Susquesus n’hésita pas plus sur la direction qu’il devait suivre, en nous guidant alors pendant l’espace de plusieurs lieues à travers la sombre et épaisse forêt, qu’il n’avait hésité la première fois en nous conduisant au pied du chêne à la cime brisée. Dans cette occasion, il se dirigea plus par le soleil que par des signes particuliers qu’il eût pu observer précédemment ; cependant, deux ou trois fois, il nous indiqua des points qu’il semblait reconnaître. Pour nous, nous étions comme le marin qui voudrait trouver un sentier frayé sur l’immensité de l’Océan. Nous avions nos boussoles, il est vrai ; et nous savions qu’en nous dirigeant vers le nord-ouest, nous devions déboucher assez près du lac George ; mais je doute que nous y fussions arrivés en aussi droite ligne par ce moyen qu’avec le secours de l’Indien.

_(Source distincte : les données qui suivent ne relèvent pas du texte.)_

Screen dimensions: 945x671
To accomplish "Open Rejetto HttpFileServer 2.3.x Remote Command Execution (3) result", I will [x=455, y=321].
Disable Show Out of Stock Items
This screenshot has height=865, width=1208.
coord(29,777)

Nous eûmes entre nous une discussion à ce sujet, à la première halte que nous fîmes pour prendre un peu de repos et quelque nourriture. Nous avions marché cinq grandes heures de suite : avec une grande rapidité, et presque toujours à vol d’oiseau, ne nous détournant jamais, à moins qu’il ne se présentât quelque obstacle infranchissable ; et nous calculions que nous pouvions avoir fait vingt milles sur les quarante auxquels l’Onondago évaluait la longueur de notre voyage. Nous nous étions armés d’un courage et d’une résolution qui défiaient la fatigue ; cependant je dois avouer qu’en arrivant à la source près de laquelle nous devions dîner, l’Indien était de beaucoup le plus dispos des cinq.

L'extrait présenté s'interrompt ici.